Reputation: 1
i have a dataframe with a column called details that have this data :
130 m² - 3 Pièces - 2 Chambres - 2 Salles de bains - Bon état - 20-30 ans -
when i want to get the first data 130 i did this :
df['superficie'] = df['details'].str.split('m²').str[0]
its gives me 130 in a new column that called "superficie"
for the the seconde data i did this :
df['nbPieces']= (df['details'].str.split('-').str[1].str.split('Pièces').str[0])
it gives me 3 in a new column that called "nbPieces"
but my problème is if i want to get the 2 of the champbres and 2 of the salles de bains and the 20-30 near of "ans" , how can i do that, i need to add them to new columns (nbChambre , nbSalleDeBain, NbAnnee)
thanks in advance .
Upvotes: 0
Views: 112
Reputation: 518
I suggest you to use regular expressions in pandas for this kind of operations:
import pandas as pd
df = pd.DataFrame()
df['details'] = ["130 m² - 3 Pièces - 2 Chambres - 2 Salles de bains - Bon état - 20-30 ans -"]
df['nb_chbr'] = df['details'].str.split(" - ").str[2].str.findall(r'\d+').str[0].astype('int64')
df['nb_sdb'] = df['details'].str.split(" - ").str[3].str.findall(r'\d+').str[0].astype('int64')

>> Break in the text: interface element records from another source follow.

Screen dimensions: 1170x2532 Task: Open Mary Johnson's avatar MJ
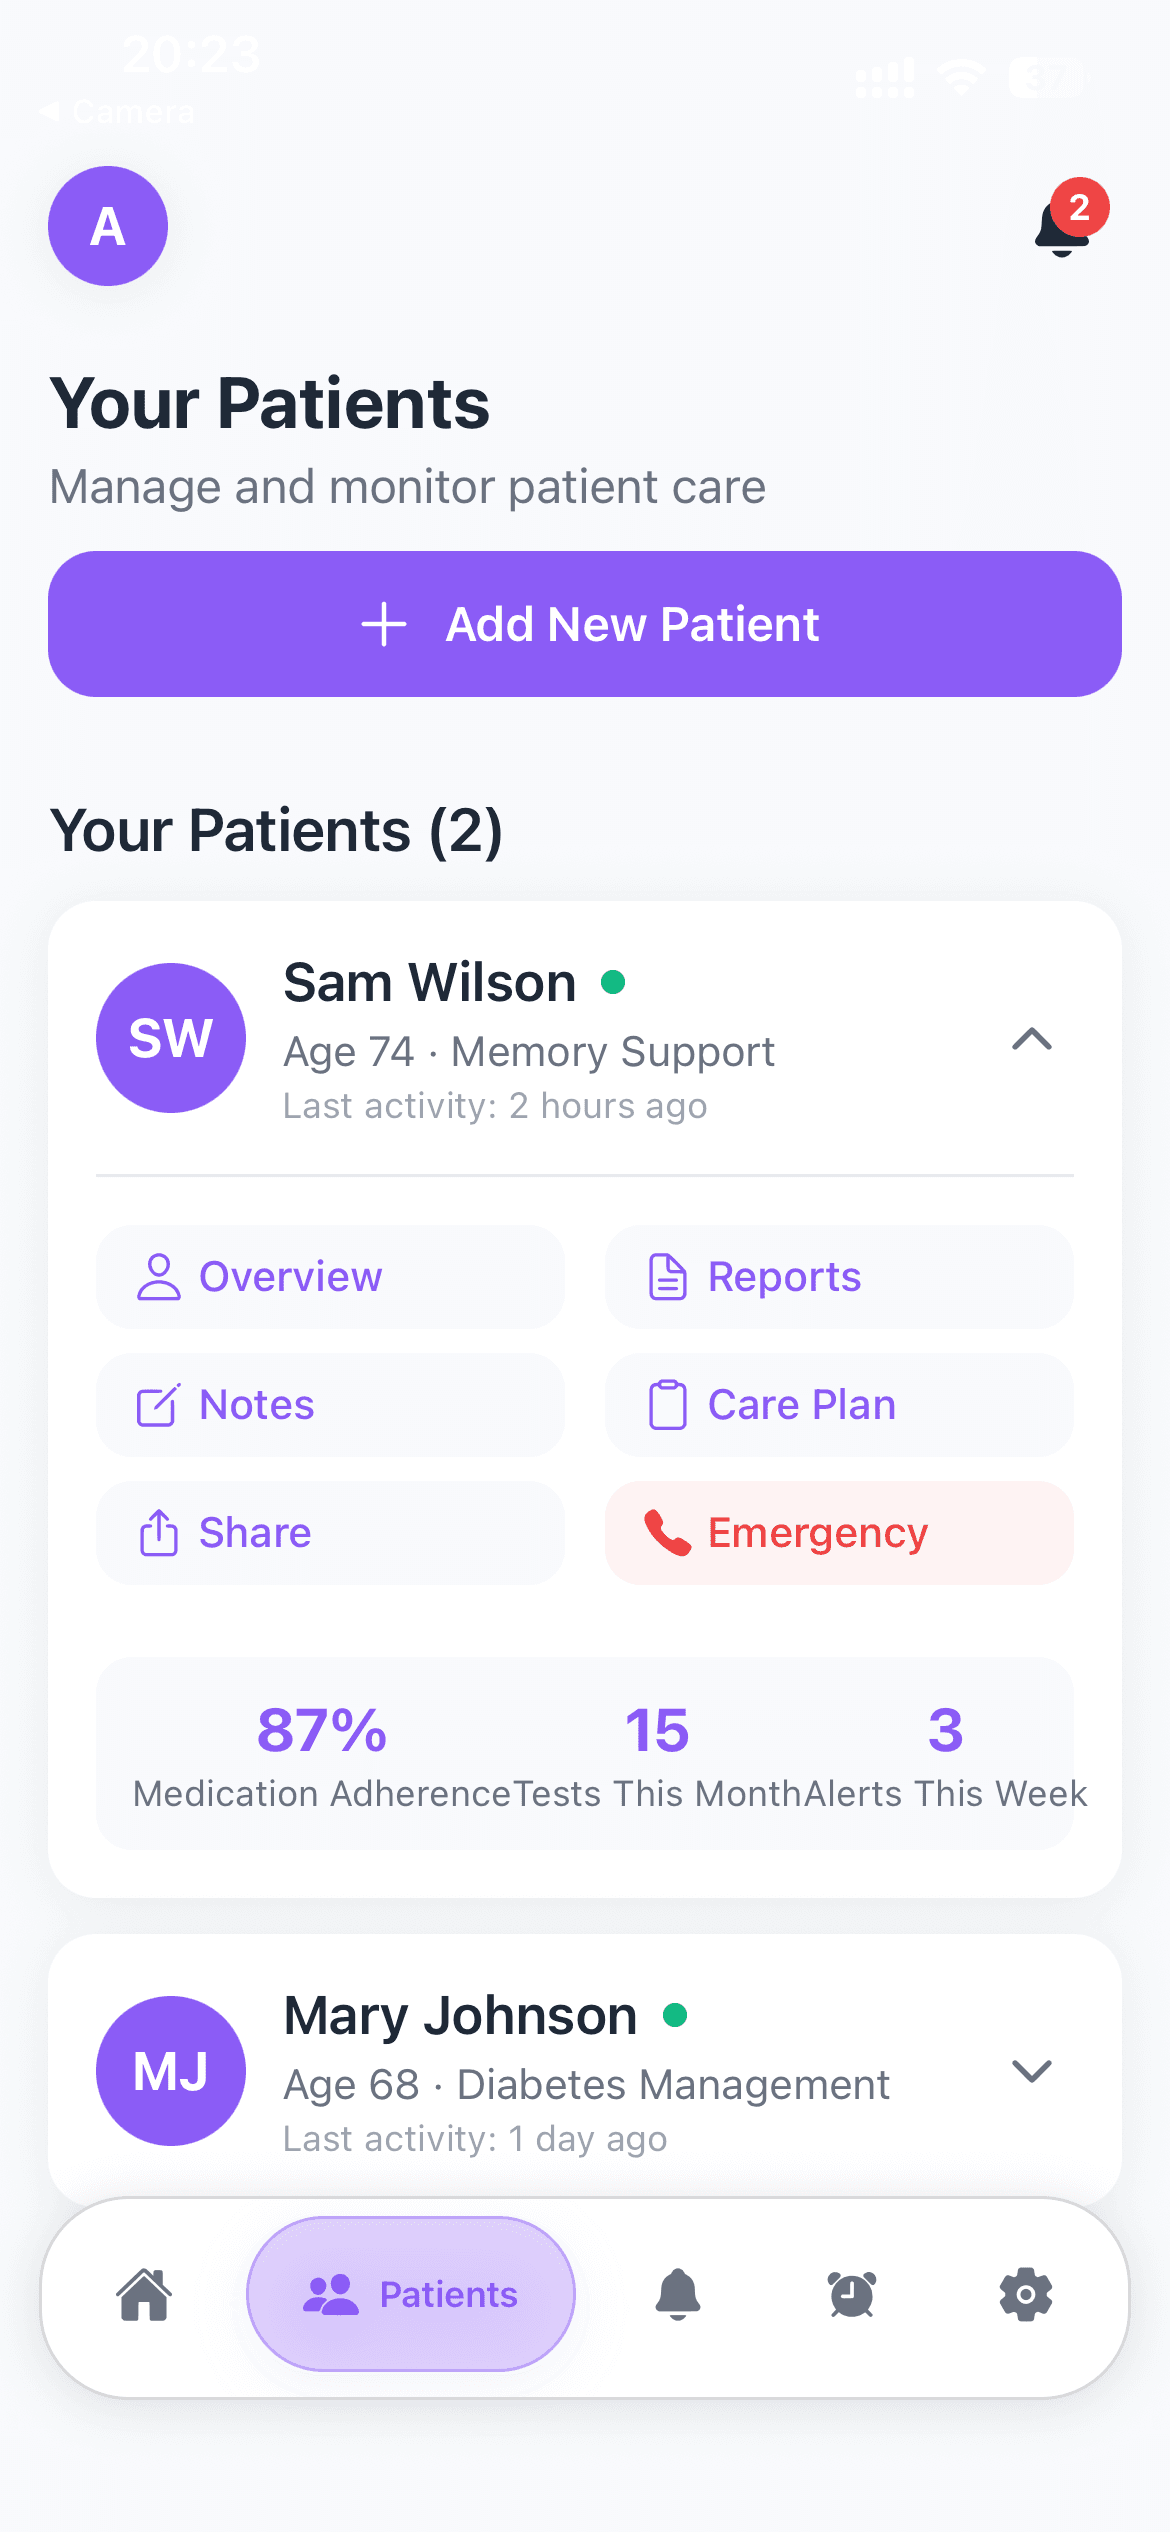coord(170,2071)
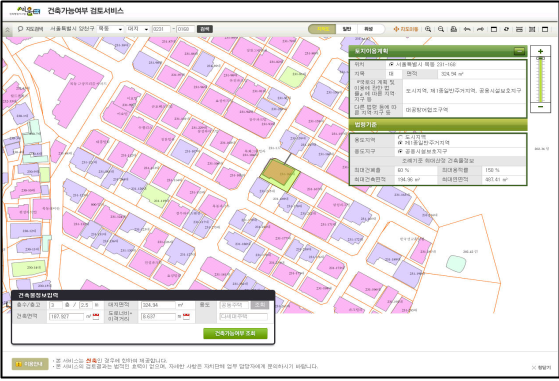559x381 pixels.
Task: Click the green 건축가능여부 조회 button
Action: (x=235, y=334)
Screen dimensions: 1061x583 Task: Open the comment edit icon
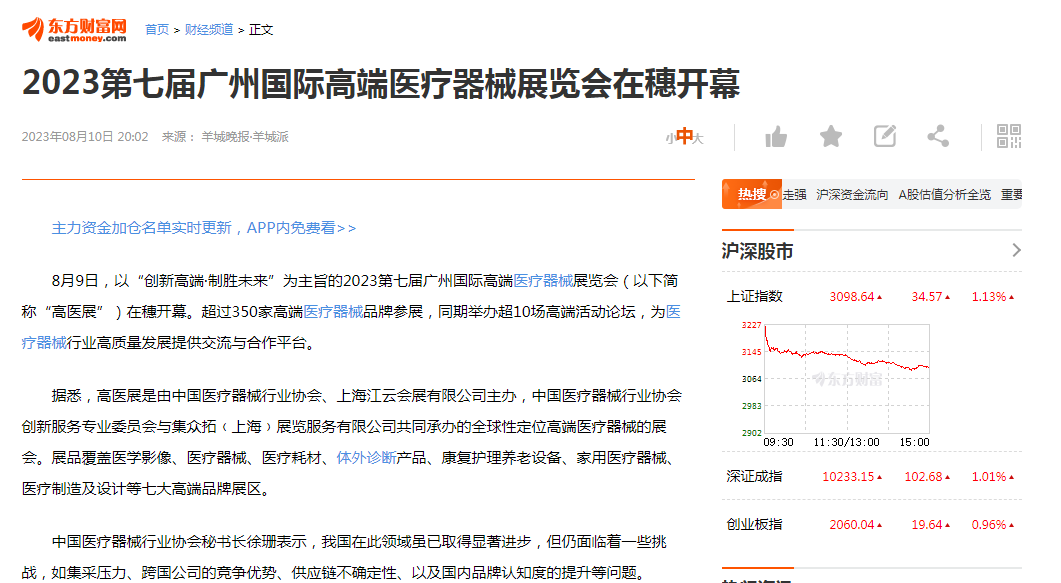(884, 137)
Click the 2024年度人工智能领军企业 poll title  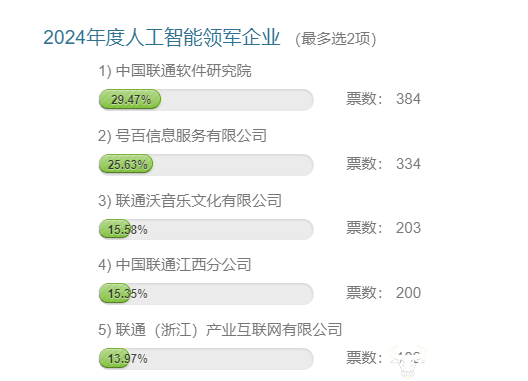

df['nb_annee'] = df['details'].str.split(" - ").str[5].str.findall(r'\d+').str[0].astype('int64')
print(df)
Output:
details nb_chbr nb_sdb nb_annee
0 130 m² - 3 Pièces - 2 Chambres - 2 Salles de b... 2 2 20
Moreover, I used " - "
as a split string. It returns a better list in your case. And for the "Nombre d'années" case I simply took the first integer that appears in the list, I don't know if it suits you.
Finally there may be a problem in your dataframe, 2 chambres and 2 salles de bain should be a 4 pièces flat ^^
Upvotes: 1